*** Begin section ***
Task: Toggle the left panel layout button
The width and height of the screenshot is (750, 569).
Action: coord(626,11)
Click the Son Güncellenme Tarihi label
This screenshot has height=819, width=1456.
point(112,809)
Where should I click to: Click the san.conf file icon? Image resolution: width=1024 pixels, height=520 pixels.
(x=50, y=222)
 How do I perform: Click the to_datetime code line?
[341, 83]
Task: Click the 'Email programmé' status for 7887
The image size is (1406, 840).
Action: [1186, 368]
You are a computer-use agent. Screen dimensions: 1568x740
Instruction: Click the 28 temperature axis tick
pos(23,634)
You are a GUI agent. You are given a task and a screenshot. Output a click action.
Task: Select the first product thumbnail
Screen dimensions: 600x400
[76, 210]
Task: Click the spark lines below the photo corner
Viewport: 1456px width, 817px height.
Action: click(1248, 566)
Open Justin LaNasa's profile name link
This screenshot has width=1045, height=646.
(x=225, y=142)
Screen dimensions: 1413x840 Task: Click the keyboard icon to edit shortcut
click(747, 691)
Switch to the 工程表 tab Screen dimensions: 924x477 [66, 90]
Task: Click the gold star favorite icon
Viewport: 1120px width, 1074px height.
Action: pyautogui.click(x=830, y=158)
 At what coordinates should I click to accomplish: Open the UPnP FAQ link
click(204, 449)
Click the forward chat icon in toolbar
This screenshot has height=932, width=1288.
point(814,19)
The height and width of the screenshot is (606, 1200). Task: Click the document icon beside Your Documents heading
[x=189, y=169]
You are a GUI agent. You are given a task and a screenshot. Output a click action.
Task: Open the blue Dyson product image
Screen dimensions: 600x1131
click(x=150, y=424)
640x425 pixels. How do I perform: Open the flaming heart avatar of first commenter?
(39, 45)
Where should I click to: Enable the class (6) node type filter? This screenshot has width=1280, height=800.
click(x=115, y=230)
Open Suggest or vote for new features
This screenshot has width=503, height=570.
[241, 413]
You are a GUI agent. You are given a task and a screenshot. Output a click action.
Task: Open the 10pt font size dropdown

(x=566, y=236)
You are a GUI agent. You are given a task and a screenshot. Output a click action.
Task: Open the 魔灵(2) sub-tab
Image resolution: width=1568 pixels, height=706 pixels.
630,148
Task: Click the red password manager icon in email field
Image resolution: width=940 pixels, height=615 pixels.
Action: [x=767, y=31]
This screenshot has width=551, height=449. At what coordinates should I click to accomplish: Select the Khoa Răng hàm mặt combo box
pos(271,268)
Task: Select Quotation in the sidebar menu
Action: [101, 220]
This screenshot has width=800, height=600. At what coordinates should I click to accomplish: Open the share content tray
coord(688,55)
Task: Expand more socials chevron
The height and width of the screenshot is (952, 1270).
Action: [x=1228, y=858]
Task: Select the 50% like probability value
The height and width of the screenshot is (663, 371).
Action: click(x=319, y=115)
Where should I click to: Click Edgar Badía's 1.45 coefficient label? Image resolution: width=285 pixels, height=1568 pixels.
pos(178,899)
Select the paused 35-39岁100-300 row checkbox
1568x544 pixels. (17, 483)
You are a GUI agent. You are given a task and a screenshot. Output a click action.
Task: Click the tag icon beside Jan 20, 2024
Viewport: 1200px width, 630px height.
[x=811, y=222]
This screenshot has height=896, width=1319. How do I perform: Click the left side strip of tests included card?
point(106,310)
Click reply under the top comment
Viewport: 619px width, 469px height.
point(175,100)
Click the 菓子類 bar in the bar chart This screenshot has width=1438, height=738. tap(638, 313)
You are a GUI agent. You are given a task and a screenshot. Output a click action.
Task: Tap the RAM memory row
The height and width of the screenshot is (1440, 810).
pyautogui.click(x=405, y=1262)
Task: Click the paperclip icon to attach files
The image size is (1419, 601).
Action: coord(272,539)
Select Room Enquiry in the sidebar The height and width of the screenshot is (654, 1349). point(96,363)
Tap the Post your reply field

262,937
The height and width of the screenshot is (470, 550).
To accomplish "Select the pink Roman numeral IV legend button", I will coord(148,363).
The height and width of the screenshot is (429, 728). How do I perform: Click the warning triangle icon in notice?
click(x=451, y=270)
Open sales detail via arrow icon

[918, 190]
*** End section ***
*EXERCISE AIM*. Whatever appears in the listing above, write it down again exactly.

*YOUR SOLUTION*.
Task: Toggle the left panel layout button
The width and height of the screenshot is (750, 569).
Action: coord(626,11)
Click the Son Güncellenme Tarihi label
This screenshot has height=819, width=1456.
point(112,809)
Where should I click to: Click the san.conf file icon? Image resolution: width=1024 pixels, height=520 pixels.
(x=50, y=222)
 How do I perform: Click the to_datetime code line?
[341, 83]
Task: Click the 'Email programmé' status for 7887
The image size is (1406, 840).
Action: [1186, 368]
You are a computer-use agent. Screen dimensions: 1568x740
Instruction: Click the 28 temperature axis tick
pos(23,634)
You are a GUI agent. You are given a task and a screenshot. Output a click action.
Task: Select the first product thumbnail
Screen dimensions: 600x400
[76, 210]
Task: Click the spark lines below the photo corner
Viewport: 1456px width, 817px height.
Action: click(1248, 566)
Open Justin LaNasa's profile name link
This screenshot has width=1045, height=646.
(x=225, y=142)
Screen dimensions: 1413x840 Task: Click the keyboard icon to edit shortcut
click(747, 691)
Switch to the 工程表 tab Screen dimensions: 924x477 [66, 90]
Task: Click the gold star favorite icon
Viewport: 1120px width, 1074px height.
Action: pyautogui.click(x=830, y=158)
 At what coordinates should I click to accomplish: Open the UPnP FAQ link
click(204, 449)
Click the forward chat icon in toolbar
This screenshot has height=932, width=1288.
point(814,19)
The height and width of the screenshot is (606, 1200). Task: Click the document icon beside Your Documents heading
[x=189, y=169]
You are a GUI agent. You are given a task and a screenshot. Output a click action.
Task: Open the blue Dyson product image
Screen dimensions: 600x1131
click(x=150, y=424)
640x425 pixels. How do I perform: Open the flaming heart avatar of first commenter?
(39, 45)
Where should I click to: Enable the class (6) node type filter? This screenshot has width=1280, height=800.
click(x=115, y=230)
Open Suggest or vote for new features
This screenshot has width=503, height=570.
[241, 413]
You are a GUI agent. You are given a task and a screenshot. Output a click action.
Task: Open the 10pt font size dropdown

(x=566, y=236)
You are a GUI agent. You are given a task and a screenshot. Output a click action.
Task: Open the 魔灵(2) sub-tab
Image resolution: width=1568 pixels, height=706 pixels.
630,148
Task: Click the red password manager icon in email field
Image resolution: width=940 pixels, height=615 pixels.
Action: [x=767, y=31]
This screenshot has width=551, height=449. At what coordinates should I click to accomplish: Select the Khoa Răng hàm mặt combo box
pos(271,268)
Task: Select Quotation in the sidebar menu
Action: [101, 220]
This screenshot has width=800, height=600. At what coordinates should I click to accomplish: Open the share content tray
coord(688,55)
Task: Expand more socials chevron
The height and width of the screenshot is (952, 1270).
Action: [x=1228, y=858]
Task: Select the 50% like probability value
The height and width of the screenshot is (663, 371).
Action: click(x=319, y=115)
Where should I click to: Click Edgar Badía's 1.45 coefficient label? Image resolution: width=285 pixels, height=1568 pixels.
pos(178,899)
Select the paused 35-39岁100-300 row checkbox
1568x544 pixels. (17, 483)
You are a GUI agent. You are given a task and a screenshot. Output a click action.
Task: Click the tag icon beside Jan 20, 2024
Viewport: 1200px width, 630px height.
[x=811, y=222]
This screenshot has height=896, width=1319. How do I perform: Click the left side strip of tests included card?
point(106,310)
Click reply under the top comment
Viewport: 619px width, 469px height.
point(175,100)
Click the 菓子類 bar in the bar chart This screenshot has width=1438, height=738. tap(638, 313)
You are a GUI agent. You are given a task and a screenshot. Output a click action.
Task: Tap the RAM memory row
The height and width of the screenshot is (1440, 810).
pyautogui.click(x=405, y=1262)
Task: Click the paperclip icon to attach files
The image size is (1419, 601).
Action: coord(272,539)
Select Room Enquiry in the sidebar The height and width of the screenshot is (654, 1349). point(96,363)
Tap the Post your reply field

262,937
The height and width of the screenshot is (470, 550).
To accomplish "Select the pink Roman numeral IV legend button", I will coord(148,363).
The height and width of the screenshot is (429, 728). How do I perform: Click the warning triangle icon in notice?
click(x=451, y=270)
Open sales detail via arrow icon

[918, 190]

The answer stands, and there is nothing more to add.